**WRITTEN INSTRUCTION 1:**
Answer these questions about the SWOT tutorial text:
(a) Which cookbook does the tutorial come from?
(b) Which Python library gives direct access to the NASA Earthdata Cloud data in S3?
(c) What is the code of the AWS region where the tutorial must run?
**WRITTEN INSTRUCTION 2:** List each distinct term in the SWOT tutorial text that is written entirely in capital letters, ignoring digits and punctuation.

**TEXT SECTION:**
SWOT Simulated North American Continent Hydrology Dataset Exploration in the Cloud

From the PO.DAAC Cookbook, to access the GitHub version of the notebook, follow this link.

Accessing and Visualizing SWOT Simulated Datasets

Requirement:

This tutorial can only be run in an AWS cloud instance running in us-west-2: NASA Earthdata Cloud data in S3 can be directly accessed via earthaccess python library; this access is limited to requests made within the US West (Oregon) (code: us-west-2) AWS region.

**INFORMATION SHOWN:**
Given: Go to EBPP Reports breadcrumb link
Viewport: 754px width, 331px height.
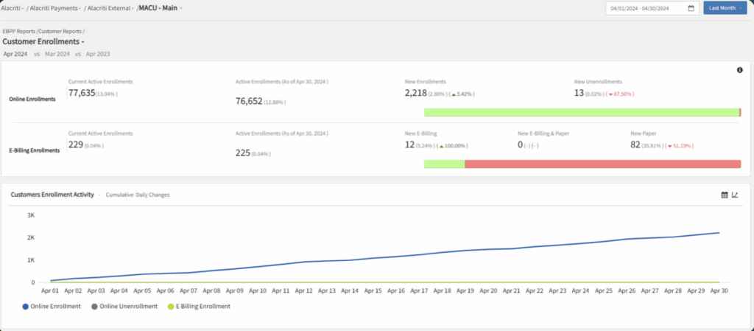Looking at the screenshot, I should pos(20,31).
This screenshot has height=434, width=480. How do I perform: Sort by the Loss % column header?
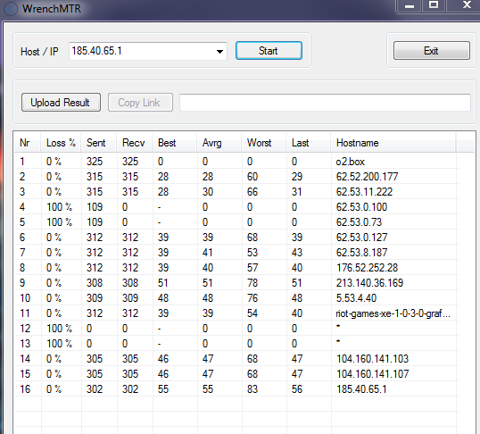[x=61, y=143]
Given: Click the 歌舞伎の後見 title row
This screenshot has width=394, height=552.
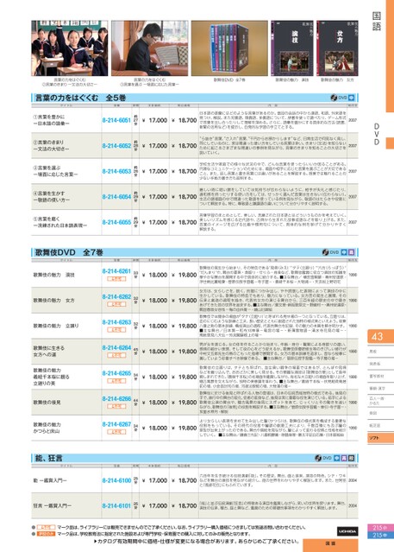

**TASK RESPONSE 1:**
(a) The PO.DAAC Cookbook
(b) earthaccess
(c) us-west-2

**TASK RESPONSE 2:** SWOT, PO.DAAC, AWS, NASA, S3, US